TASK DETAILS: Set the following entries down again exactly, line by line.

Records drawn from a dataset
┄┄┄┄┄┄

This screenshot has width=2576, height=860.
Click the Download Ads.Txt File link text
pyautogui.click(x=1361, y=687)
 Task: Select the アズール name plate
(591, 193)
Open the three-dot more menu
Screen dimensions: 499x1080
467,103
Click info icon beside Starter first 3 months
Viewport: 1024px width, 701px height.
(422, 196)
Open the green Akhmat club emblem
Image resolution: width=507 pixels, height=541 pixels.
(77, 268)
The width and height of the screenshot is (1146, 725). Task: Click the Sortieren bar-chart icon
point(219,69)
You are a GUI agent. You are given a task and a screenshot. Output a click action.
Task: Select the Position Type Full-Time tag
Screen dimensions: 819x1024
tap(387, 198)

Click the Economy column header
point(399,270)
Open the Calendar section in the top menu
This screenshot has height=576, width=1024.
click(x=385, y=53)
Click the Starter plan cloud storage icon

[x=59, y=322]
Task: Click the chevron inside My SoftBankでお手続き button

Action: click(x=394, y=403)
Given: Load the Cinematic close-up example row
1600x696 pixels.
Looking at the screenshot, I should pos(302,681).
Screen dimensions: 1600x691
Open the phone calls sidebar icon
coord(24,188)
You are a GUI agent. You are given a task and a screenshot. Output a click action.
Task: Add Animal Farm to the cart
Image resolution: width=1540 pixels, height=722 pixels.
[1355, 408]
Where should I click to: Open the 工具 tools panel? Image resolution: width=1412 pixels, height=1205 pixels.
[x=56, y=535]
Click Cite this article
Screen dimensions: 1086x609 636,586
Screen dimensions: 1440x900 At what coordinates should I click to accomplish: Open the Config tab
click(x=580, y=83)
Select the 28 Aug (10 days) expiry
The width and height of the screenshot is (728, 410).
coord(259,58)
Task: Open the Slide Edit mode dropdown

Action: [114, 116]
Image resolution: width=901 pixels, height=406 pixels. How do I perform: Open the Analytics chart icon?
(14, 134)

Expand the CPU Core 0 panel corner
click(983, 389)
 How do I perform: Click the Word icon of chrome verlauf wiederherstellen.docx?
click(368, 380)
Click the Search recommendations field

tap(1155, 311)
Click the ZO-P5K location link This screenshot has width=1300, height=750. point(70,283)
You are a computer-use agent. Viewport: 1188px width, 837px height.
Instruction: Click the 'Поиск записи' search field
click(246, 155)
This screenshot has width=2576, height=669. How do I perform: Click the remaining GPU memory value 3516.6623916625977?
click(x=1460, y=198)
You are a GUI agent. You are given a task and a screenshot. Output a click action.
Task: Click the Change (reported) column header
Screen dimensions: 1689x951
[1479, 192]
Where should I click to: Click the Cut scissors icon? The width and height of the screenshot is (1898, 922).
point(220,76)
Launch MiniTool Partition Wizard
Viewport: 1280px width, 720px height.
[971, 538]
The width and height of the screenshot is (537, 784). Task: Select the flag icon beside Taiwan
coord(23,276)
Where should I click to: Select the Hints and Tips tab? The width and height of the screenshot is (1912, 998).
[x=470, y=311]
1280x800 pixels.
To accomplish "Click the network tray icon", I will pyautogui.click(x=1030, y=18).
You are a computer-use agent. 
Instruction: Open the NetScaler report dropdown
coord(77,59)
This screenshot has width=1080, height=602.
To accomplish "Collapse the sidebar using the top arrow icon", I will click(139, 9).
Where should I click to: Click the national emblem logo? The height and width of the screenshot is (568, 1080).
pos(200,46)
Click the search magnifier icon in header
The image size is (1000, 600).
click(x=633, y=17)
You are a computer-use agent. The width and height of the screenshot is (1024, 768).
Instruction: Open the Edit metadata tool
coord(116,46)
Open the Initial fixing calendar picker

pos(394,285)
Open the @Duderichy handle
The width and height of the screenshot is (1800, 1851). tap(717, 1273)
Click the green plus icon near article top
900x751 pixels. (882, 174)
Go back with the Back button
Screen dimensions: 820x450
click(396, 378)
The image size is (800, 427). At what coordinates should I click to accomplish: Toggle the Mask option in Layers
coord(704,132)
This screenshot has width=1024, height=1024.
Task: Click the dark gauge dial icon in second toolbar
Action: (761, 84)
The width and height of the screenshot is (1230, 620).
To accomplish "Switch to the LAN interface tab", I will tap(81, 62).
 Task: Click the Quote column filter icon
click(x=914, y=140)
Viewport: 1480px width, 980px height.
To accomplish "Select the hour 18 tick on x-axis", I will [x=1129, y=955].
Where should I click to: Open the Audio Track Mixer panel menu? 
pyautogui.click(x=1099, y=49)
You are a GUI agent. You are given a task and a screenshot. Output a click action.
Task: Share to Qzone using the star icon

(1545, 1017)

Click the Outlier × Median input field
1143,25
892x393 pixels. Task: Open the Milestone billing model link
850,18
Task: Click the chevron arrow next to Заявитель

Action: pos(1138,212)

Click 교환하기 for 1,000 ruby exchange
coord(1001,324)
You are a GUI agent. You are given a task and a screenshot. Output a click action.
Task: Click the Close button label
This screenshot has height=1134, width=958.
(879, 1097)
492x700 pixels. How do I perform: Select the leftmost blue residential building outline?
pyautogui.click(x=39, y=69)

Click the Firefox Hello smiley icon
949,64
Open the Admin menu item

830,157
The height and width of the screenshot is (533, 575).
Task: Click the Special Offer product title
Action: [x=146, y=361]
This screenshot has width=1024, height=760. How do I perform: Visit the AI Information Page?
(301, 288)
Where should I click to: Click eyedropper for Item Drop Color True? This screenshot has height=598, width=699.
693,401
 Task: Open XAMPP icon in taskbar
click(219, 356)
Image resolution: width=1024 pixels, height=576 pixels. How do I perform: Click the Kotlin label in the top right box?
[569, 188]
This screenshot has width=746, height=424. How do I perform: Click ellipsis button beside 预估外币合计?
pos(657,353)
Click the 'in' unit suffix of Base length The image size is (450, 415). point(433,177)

┄┄┄┄┄┄

RESULT FOR THIS EXERCISE:
This screenshot has width=2576, height=860.
Click the Download Ads.Txt File link text
pyautogui.click(x=1361, y=687)
 Task: Select the アズール name plate
(591, 193)
Open the three-dot more menu
Screen dimensions: 499x1080
467,103
Click info icon beside Starter first 3 months
Viewport: 1024px width, 701px height.
(422, 196)
Open the green Akhmat club emblem
Image resolution: width=507 pixels, height=541 pixels.
(77, 268)
The width and height of the screenshot is (1146, 725). Task: Click the Sortieren bar-chart icon
point(219,69)
You are a GUI agent. You are given a task and a screenshot. Output a click action.
Task: Select the Position Type Full-Time tag
Screen dimensions: 819x1024
tap(387, 198)

Click the Economy column header
point(399,270)
Open the Calendar section in the top menu
This screenshot has height=576, width=1024.
click(x=385, y=53)
Click the Starter plan cloud storage icon

[x=59, y=322]
Task: Click the chevron inside My SoftBankでお手続き button

Action: click(x=394, y=403)
Given: Load the Cinematic close-up example row
1600x696 pixels.
Looking at the screenshot, I should pos(302,681).
Screen dimensions: 1600x691
Open the phone calls sidebar icon
coord(24,188)
You are a GUI agent. You are given a task and a screenshot. Output a click action.
Task: Add Animal Farm to the cart
Image resolution: width=1540 pixels, height=722 pixels.
[1355, 408]
Where should I click to: Open the 工具 tools panel? Image resolution: width=1412 pixels, height=1205 pixels.
[x=56, y=535]
Click Cite this article
Screen dimensions: 1086x609 636,586
Screen dimensions: 1440x900 At what coordinates should I click to accomplish: Open the Config tab
click(x=580, y=83)
Select the 28 Aug (10 days) expiry
The width and height of the screenshot is (728, 410).
coord(259,58)
Task: Open the Slide Edit mode dropdown

Action: [114, 116]
Image resolution: width=901 pixels, height=406 pixels. How do I perform: Open the Analytics chart icon?
(14, 134)

Expand the CPU Core 0 panel corner
click(983, 389)
 How do I perform: Click the Word icon of chrome verlauf wiederherstellen.docx?
click(368, 380)
Click the Search recommendations field

tap(1155, 311)
Click the ZO-P5K location link This screenshot has width=1300, height=750. point(70,283)
You are a computer-use agent. Viewport: 1188px width, 837px height.
Instruction: Click the 'Поиск записи' search field
click(246, 155)
This screenshot has width=2576, height=669. How do I perform: Click the remaining GPU memory value 3516.6623916625977?
click(x=1460, y=198)
You are a GUI agent. You are given a task and a screenshot. Output a click action.
Task: Click the Change (reported) column header
Screen dimensions: 1689x951
[1479, 192]
Where should I click to: Click the Cut scissors icon? The width and height of the screenshot is (1898, 922).
point(220,76)
Launch MiniTool Partition Wizard
Viewport: 1280px width, 720px height.
[971, 538]
The width and height of the screenshot is (537, 784). Task: Select the flag icon beside Taiwan
coord(23,276)
Where should I click to: Select the Hints and Tips tab? The width and height of the screenshot is (1912, 998).
[x=470, y=311]
1280x800 pixels.
To accomplish "Click the network tray icon", I will pyautogui.click(x=1030, y=18).
You are a computer-use agent. 
Instruction: Open the NetScaler report dropdown
coord(77,59)
This screenshot has width=1080, height=602.
To accomplish "Collapse the sidebar using the top arrow icon", I will click(139, 9).
Where should I click to: Click the national emblem logo? The height and width of the screenshot is (568, 1080).
pos(200,46)
Click the search magnifier icon in header
The image size is (1000, 600).
click(x=633, y=17)
You are a computer-use agent. The width and height of the screenshot is (1024, 768).
Instruction: Open the Edit metadata tool
coord(116,46)
Open the Initial fixing calendar picker

pos(394,285)
Open the @Duderichy handle
The width and height of the screenshot is (1800, 1851). tap(717, 1273)
Click the green plus icon near article top
900x751 pixels. (882, 174)
Go back with the Back button
Screen dimensions: 820x450
click(396, 378)
The image size is (800, 427). At what coordinates should I click to accomplish: Toggle the Mask option in Layers
coord(704,132)
This screenshot has width=1024, height=1024.
Task: Click the dark gauge dial icon in second toolbar
Action: (761, 84)
The width and height of the screenshot is (1230, 620).
To accomplish "Switch to the LAN interface tab", I will tap(81, 62).
 Task: Click the Quote column filter icon
click(x=914, y=140)
Viewport: 1480px width, 980px height.
To accomplish "Select the hour 18 tick on x-axis", I will [x=1129, y=955].
Where should I click to: Open the Audio Track Mixer panel menu? 
pyautogui.click(x=1099, y=49)
You are a GUI agent. You are given a task and a screenshot. Output a click action.
Task: Share to Qzone using the star icon

(1545, 1017)

Click the Outlier × Median input field
1143,25
892x393 pixels. Task: Open the Milestone billing model link
850,18
Task: Click the chevron arrow next to Заявитель

Action: pos(1138,212)

Click 교환하기 for 1,000 ruby exchange
coord(1001,324)
You are a GUI agent. You are given a task and a screenshot. Output a click action.
Task: Click the Close button label
This screenshot has height=1134, width=958.
(879, 1097)
492x700 pixels. How do I perform: Select the leftmost blue residential building outline?
pyautogui.click(x=39, y=69)

Click the Firefox Hello smiley icon
949,64
Open the Admin menu item

830,157
The height and width of the screenshot is (533, 575).
Task: Click the Special Offer product title
Action: [x=146, y=361]
This screenshot has width=1024, height=760. How do I perform: Visit the AI Information Page?
(301, 288)
Where should I click to: Click eyedropper for Item Drop Color True? This screenshot has height=598, width=699.
693,401
 Task: Open XAMPP icon in taskbar
click(219, 356)
Image resolution: width=1024 pixels, height=576 pixels. How do I perform: Click the Kotlin label in the top right box?
[569, 188]
This screenshot has width=746, height=424. How do I perform: Click ellipsis button beside 预估外币合计?
pos(657,353)
Click the 'in' unit suffix of Base length The image size is (450, 415). point(433,177)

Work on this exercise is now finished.